Âgé de 65 ans, ce personnage au visage impassible et aux cheveux blancs dirige la plus grande ville d'Europe (avec plus de 13 millions d'habitants) depuis près de 13 ans. Il est le pur produit de l'élite technocratique qui soutient le président Poutine. Depuis un an et demi, sa principale mission est de maintenir Moscou à flot et ses habitants sereins, même en pleine tempête, malgré les sanctions économiques, la mobilisation militaire, la répression de l'opposition et les attaques de drones ukrainiens de plus en plus fréquentes.
Sa réélection dimanche était attendue, aucun débat ni adversaire n'ayant été autorisés dans cette métropole qui fut longtemps un bastion de l'opposition à Vladimir Poutine. Lorsque le président russe a ordonné la mobilisation de centaines de milliers de Russes pour combattre en Ukraine, provoquant un exode vers l'étranger, c'est le maire de Moscou qui a rassuré les Moscovites, un mois plus tard, en leur annonçant que pour eux, c'était déjà fini.

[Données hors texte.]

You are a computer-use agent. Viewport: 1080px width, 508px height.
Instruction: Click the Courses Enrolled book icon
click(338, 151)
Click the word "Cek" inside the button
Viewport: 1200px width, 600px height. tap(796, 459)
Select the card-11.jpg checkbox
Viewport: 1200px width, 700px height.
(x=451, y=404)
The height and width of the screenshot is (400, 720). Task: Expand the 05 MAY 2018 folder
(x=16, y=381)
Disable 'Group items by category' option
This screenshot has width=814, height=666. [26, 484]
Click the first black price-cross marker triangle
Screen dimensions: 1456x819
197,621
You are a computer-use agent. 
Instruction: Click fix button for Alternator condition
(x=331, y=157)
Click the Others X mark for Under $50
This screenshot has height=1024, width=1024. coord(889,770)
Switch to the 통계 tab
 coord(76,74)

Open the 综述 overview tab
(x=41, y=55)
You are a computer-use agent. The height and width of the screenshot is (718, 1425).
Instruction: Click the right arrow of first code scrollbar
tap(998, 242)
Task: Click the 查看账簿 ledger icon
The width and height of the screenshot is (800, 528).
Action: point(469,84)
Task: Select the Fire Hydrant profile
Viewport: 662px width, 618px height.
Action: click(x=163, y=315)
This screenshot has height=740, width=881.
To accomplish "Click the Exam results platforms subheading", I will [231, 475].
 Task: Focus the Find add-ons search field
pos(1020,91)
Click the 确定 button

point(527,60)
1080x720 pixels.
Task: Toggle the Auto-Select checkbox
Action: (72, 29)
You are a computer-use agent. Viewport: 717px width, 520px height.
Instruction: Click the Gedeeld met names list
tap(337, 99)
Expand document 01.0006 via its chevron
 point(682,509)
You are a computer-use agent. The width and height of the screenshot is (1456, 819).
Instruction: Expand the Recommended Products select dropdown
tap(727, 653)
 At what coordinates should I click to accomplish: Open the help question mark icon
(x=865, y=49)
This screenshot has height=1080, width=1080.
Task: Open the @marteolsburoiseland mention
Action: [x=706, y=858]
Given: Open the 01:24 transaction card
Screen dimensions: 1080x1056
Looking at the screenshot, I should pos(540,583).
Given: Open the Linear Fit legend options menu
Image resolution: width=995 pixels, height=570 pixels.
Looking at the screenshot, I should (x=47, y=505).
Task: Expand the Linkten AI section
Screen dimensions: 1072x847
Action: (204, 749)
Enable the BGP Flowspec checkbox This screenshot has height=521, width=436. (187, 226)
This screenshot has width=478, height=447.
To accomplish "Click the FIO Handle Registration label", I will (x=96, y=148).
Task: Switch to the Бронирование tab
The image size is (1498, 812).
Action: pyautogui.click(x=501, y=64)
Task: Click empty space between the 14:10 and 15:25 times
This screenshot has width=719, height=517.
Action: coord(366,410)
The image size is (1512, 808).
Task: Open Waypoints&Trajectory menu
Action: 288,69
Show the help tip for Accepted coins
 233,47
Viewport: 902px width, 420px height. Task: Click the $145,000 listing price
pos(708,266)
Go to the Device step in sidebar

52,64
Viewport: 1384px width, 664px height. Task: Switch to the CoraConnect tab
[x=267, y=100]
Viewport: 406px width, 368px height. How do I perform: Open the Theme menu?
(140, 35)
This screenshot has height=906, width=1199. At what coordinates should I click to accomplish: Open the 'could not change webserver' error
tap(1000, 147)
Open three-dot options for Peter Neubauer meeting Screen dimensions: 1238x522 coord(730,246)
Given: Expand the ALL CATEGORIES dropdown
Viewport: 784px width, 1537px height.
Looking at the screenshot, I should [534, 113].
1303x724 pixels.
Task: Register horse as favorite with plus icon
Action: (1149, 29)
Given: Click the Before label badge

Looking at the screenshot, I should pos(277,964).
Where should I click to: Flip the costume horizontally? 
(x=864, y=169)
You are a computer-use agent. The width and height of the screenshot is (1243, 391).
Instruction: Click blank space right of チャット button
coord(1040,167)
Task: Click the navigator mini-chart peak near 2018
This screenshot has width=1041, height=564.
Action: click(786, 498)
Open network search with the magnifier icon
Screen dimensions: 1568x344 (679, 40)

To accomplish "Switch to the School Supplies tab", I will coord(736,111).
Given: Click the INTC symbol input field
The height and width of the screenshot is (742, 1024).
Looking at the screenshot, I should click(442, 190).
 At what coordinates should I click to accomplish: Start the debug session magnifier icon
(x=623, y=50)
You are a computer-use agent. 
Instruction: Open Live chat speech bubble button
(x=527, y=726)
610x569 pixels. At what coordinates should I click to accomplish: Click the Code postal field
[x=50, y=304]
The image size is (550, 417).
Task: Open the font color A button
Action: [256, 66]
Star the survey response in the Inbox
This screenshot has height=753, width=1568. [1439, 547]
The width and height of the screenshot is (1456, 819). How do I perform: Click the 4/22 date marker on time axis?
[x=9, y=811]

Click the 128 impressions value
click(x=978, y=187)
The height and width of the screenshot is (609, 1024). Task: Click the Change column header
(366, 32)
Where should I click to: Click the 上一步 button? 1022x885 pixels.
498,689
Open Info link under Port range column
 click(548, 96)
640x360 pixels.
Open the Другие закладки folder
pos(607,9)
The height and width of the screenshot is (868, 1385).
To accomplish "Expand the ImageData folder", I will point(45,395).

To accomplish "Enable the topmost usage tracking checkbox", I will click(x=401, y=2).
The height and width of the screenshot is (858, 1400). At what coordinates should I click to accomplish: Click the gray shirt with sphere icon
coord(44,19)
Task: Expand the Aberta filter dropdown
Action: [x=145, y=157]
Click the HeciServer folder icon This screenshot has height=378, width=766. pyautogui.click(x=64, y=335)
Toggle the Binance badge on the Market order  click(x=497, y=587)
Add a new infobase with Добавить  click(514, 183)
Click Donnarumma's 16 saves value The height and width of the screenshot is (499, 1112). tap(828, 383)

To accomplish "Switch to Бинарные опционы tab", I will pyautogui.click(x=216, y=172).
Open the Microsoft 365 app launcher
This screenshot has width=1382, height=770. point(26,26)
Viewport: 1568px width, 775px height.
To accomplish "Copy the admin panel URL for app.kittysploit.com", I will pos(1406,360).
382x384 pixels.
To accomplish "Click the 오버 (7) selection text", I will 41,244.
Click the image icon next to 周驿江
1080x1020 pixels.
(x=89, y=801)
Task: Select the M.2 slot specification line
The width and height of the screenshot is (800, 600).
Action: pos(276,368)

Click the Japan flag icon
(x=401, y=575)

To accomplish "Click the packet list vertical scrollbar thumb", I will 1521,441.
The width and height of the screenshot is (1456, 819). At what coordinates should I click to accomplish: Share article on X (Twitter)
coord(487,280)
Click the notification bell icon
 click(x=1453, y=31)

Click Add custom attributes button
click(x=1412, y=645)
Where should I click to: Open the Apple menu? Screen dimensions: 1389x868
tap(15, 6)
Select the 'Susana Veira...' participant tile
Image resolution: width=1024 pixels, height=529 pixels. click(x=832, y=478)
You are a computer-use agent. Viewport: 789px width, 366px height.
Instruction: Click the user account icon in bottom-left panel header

Avec le même calme, il minimise le danger des drones qui atteignent de plus en plus souvent Moscou, ne provoquant jusqu'ici que des dégâts mineurs. Il évite également soigneusement de commenter l'offensive en Ukraine et ses conséquences, préférant parler en termes généraux des efforts faits pour minimiser son impact sur la vie de ses administrés. « Malgré un grand nombre de difficultés, de problèmes et de crises que nous traversons dans le pays, nous progressons, nous surmontons ces problèmes et nous devenons plus forts », a-t-il affirmé lors d'un forum municipal en août.
Selon la politologue Tatiana Stanovaïa, la capacité de Sergueï Sobianine à garder le contrôle sur cette ville de 13 millions d'habitants, centre d'influence où sont concentrées les élites et les principales branches du pouvoir russe, revêt une importance cruciale pour Vladimir Poutine. « Pour maintenir le contrôle, il faut être très prudent avec les Moscovites. Mieux vaut ne pas les irriter », explique-t-elle.
Originaire d'un village de la région de Khanty-Manssiïsk, dans la lointaine Sibérie, Sergueï Sobianine a brièvement exercé comme ingénieur dans une usine de l'Oural avant de se lancer, dans les années 1980, dans une carrière administrative. Avant d'être élu maire de Moscou en 2010, il a dirigé la région de Tioumen, riche en pétrole, de 2001 à 2005, puis l'administration présidentielle de Vladimir Poutine de 2005 à 2008. À la différence de la plupart des membres de l'entourage du président russe, ex-agent du KGB, le maire de Moscou n'a aucun lien direct avec les puissants services spéciaux.
Il bénéficie d'une certaine autonomie politique, estime Tatiana Stanovaïa, ajoutant qu'il n'a aucune ambition politique au-delà de ses fonctions actuelles, car « ceux qui travaillent avec Poutine ne peuvent pas avoir d'ambitions politiques ». En tant que maire, Sergueï Sobianine évite les sujets politiques sensibles et se présente comme un gestionnaire efficace : fermeture des marchés criminels, projets d'infrastructures majeurs, amélioration des transports en commun, création de parcs et terrains de jeux... Ses apparitions publiques les plus fréquentes sont lors des inaugurations de stations de métro ou de cliniques municipales.